→ EXERCISE PROMPT:
Only the lines from the one containing "The image size is (1360, 617)." to the end of the records should be given again, word for word and in full.

- - - -

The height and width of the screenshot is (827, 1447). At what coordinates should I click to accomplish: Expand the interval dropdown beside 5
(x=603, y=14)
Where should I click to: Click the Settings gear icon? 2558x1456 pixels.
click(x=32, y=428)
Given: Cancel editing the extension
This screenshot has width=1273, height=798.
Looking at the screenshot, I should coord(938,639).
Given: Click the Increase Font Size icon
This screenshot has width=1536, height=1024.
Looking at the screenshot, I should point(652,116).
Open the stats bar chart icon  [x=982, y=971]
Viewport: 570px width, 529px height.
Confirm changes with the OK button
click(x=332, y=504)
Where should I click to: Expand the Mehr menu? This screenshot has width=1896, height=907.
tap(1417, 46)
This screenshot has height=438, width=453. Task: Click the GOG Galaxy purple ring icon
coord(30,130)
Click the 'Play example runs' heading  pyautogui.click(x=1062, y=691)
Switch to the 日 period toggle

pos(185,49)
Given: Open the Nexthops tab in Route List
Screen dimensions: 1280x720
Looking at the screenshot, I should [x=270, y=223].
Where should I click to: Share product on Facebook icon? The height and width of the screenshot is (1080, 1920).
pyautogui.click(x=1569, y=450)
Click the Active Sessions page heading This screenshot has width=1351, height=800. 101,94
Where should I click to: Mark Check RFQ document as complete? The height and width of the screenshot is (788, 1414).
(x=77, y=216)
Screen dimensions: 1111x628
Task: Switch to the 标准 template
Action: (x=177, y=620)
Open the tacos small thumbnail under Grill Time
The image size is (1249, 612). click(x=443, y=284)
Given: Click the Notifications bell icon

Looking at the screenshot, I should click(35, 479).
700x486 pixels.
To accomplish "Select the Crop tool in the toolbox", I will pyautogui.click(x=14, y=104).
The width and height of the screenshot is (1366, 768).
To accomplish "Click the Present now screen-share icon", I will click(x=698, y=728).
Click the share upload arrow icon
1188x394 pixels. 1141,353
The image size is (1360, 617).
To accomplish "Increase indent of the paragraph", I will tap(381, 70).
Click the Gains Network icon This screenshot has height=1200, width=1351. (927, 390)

- - - -

→ TASK OUTPUT:
The image size is (1360, 617).
To accomplish "Increase indent of the paragraph", I will tap(381, 70).
Click the Gains Network icon This screenshot has height=1200, width=1351. (927, 390)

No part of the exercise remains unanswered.